T-Rex set to walk the earth
SCIENTISTS at the University of Glamorgan have sparked excitement among glam-rock fans after announcing ambitious plans to clone late pop icon
Marc Bolan, who has been extinct since 1977. Boffins say they have extracted intact DNA from a pair of the singer’s flared loon pants found on an internet auction site. This genetic material will be introduced into a chicken egg, which they hope will hatch into the first living Marc Bolan to be seen on the planet for more than forty years. “It’s a really thrilling project for everyone here at Glamorgan,” said Professor Tibor Szackacs, head of the Welsh University’s Life Sciences department. “Most people only know T-Rex from the television or pictures in books, so they don’t realise quite how big they were back in the seventies. If our experiment is successful, everyone will have the chance to actually see them in the flesh, and that’s very exciting.”
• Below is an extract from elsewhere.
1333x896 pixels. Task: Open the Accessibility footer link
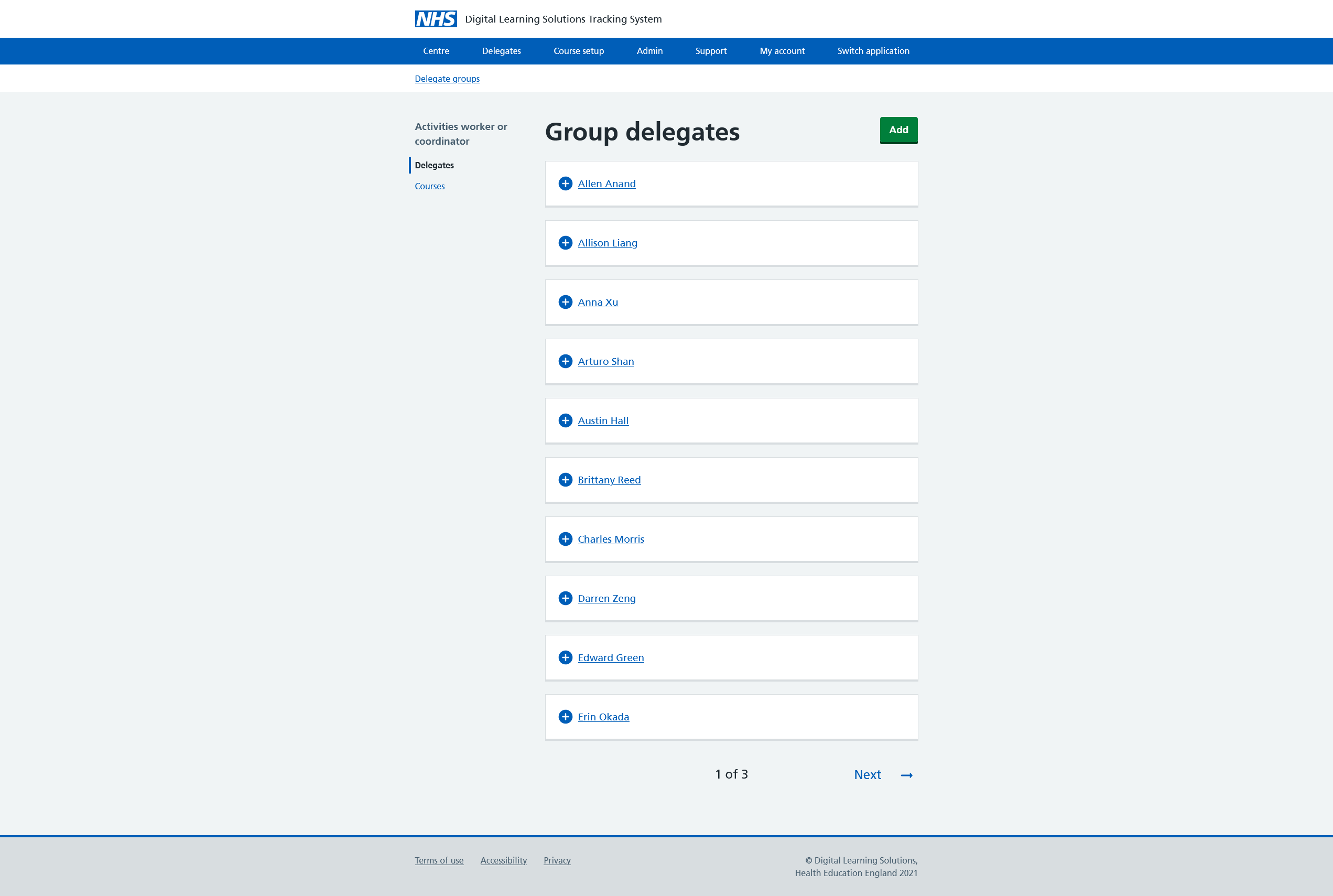[503, 860]
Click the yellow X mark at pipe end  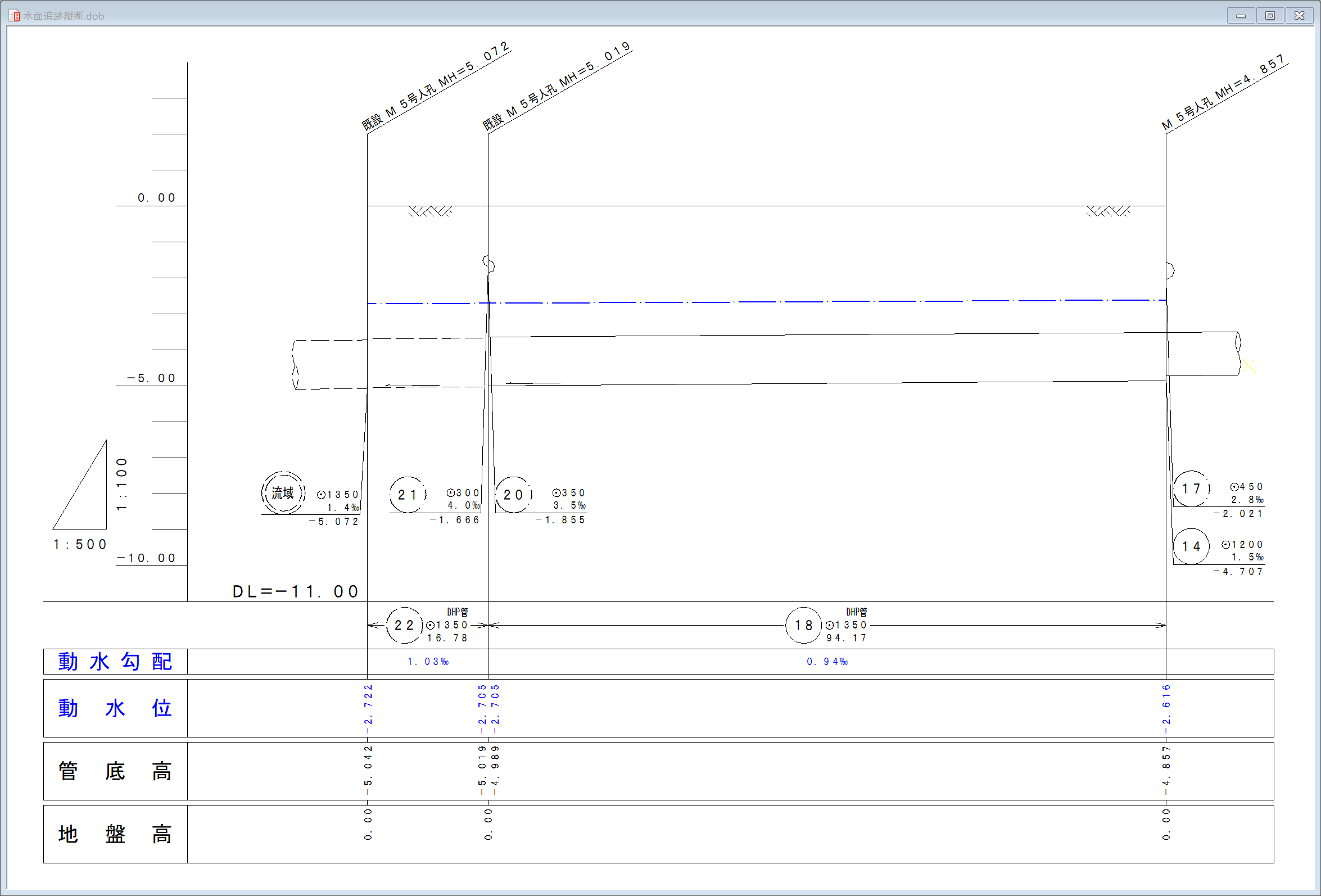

But Professor Szackacs’s plans have met with widespread criticism. Many T-Rex fans were unimpressed at the prospect of their cloned heartthrob taking the stage four decades after his heyday. “For a start, Marc is going to be half chicken,” said Barbara Drabness, life treasurer of the Glamorgan T-Rex fan club. “Chances are he won’t look anything like he did on the posters I used to have on my bedroom wall.”
“And secondly, it’s not really the proper T-Rex if they don’t also clone Mickey Finn or Steve Peregrin Took to play the bongos while Marc’s warbling away about swans and wizards and stuff,” she added.
According to Szackacs, the team has so far been unable to obtain any genetic material from Finn, who died from liver disease in 2003, or Took, who choked on a cocktail cherry in 1980. He told us: “If any groupies who had it off with them in the past happen to have saved their knickers as a souvenir, we’ll happily scrape some off, stick it in an egg and see what hatches.”
Meanwhile, Archbishop of Canterbury Justin Welby claimed that it would be interfering with God’s plan to clone the corkscrewed-haired pop minstrel. “The Lord clearly wanted Bolan to die, otherwise he wouldn’t have made his car crash into that tree,” he told Radio 4’s Eddie Mair. “It is simply not for scientists to meddle in the wondrous ways of His creation.”
And Dr Welby had this warning for Professor Szackacs and his team. “You bring Marc Bolan back to life if you want to, but don’t come crying to me when you all get cast into the lake of fire for ever and ever. Amen,” he said.
21STCentury boy? Bolan’s DNA could be used to produce a clone of the glam rocker.